There is a plethora of known drugs sometimes used singly, but mostly in combination, for treating solid and blood tumors in humans. Chemotherapeutic approaches using small molecules such a vincristine, gemcitabine, 5-fluorouracil, and a litany of others (such as Gleevec®) which are used mostly in combination therapies, is widespread. In addition, biologicals such as Rituxan®, Erbitux™, and Herceptin® have also been used. With the exception of Herceptin®, and Gleevec® which targets an abnormal BCR-ABL protein found in patients with chronic myelogenous leukemia and a few others, these treatments are generally applied to individual patients based on guesswork rather than analysis. The heterogeneity of tumor types, even within a given organ such as breast or prostate, makes it difficult to ascertain in advance whether an individual patient's malignancy will, or will not, be responsive to any particular protocol. To applicants' knowledge, at least until recently, only the administration of Herceptin® was systematically based on the results of a companion diagnostic on an individual patient for an indication of whether (or not) the tumor will respond. More recently, other attempts to individualize treatment have been implemented, including chemosensitivity screening and tests for an individual target (e.g., KRAS mutations) which are used by some doctors. Estrogen receptor screening is often done routinely before administration of tamoxifen.

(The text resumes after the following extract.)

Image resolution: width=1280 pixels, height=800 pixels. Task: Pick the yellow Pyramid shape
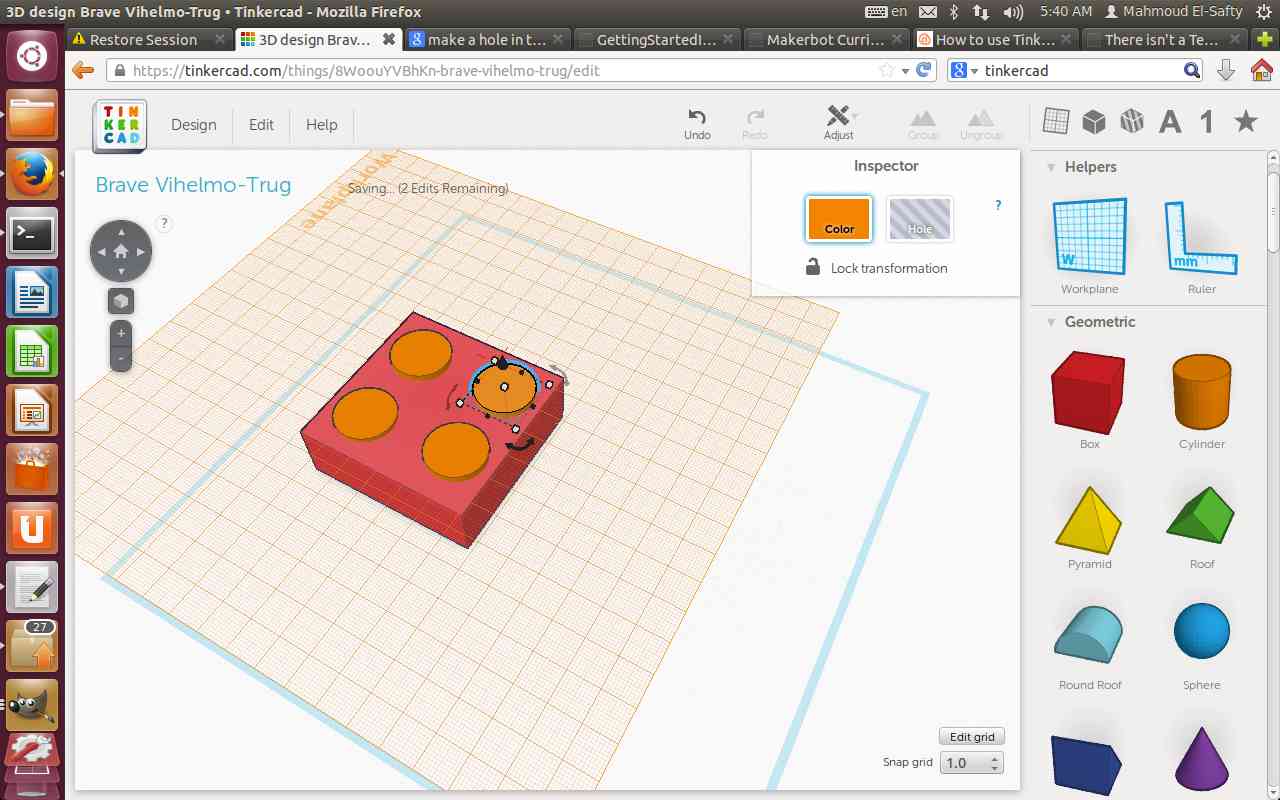coord(1089,518)
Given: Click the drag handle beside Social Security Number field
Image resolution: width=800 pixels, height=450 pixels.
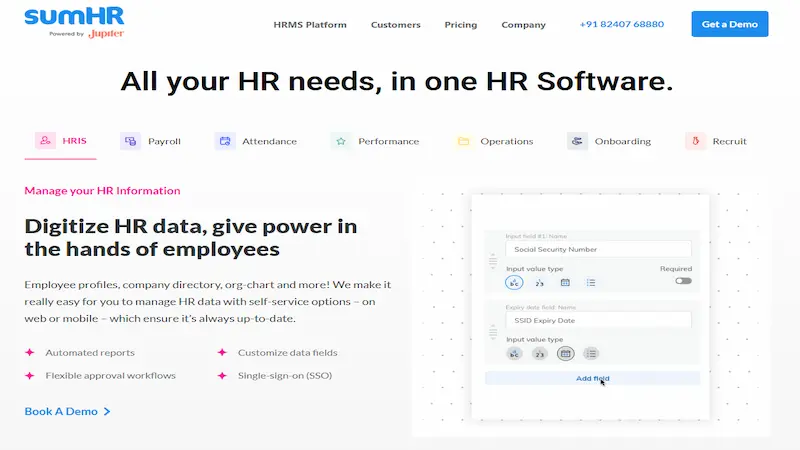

Studies have been done, however, with respect to tumor types in pools of many patient samples derived from a given organ or of cancers of a particular type to identify, in general, which metabolic or signal transduction/biological pathways are dysregulated in tumors of various types and which genes are over-expressed- or under-expressed. For example, studies of micro-RNA production patterns in ovarian cancer have been conducted by Dahiya, N., et al., PLoS ONE (2008) 18:e2436. Attempting to find such patterns on an individual basis has been limited to the recently reported sequencing of the entire genome of tumor cells from an individual patient at the cost of over $1 million, and as the patient had died before the project began, it too was not aimed at treatment of the patient herself. As the costs of sequencing have come down dramatically, a number of groups are conducting studies which attempt to sequence at least all of the open reading frames of genomes in cancer patients, comparing the sequences derived from tumor to those from normal tissue. The results of these studies are, at this point, unclear.
It would be extremely helpful to be able to formulate a treatment protocol for an individual patient based on the vulnerability of tumor cells in this patient to such a protocol as determined by the pathway-based irregularities which appear to be associated with the tumor. The present invention offers just such an opportunity.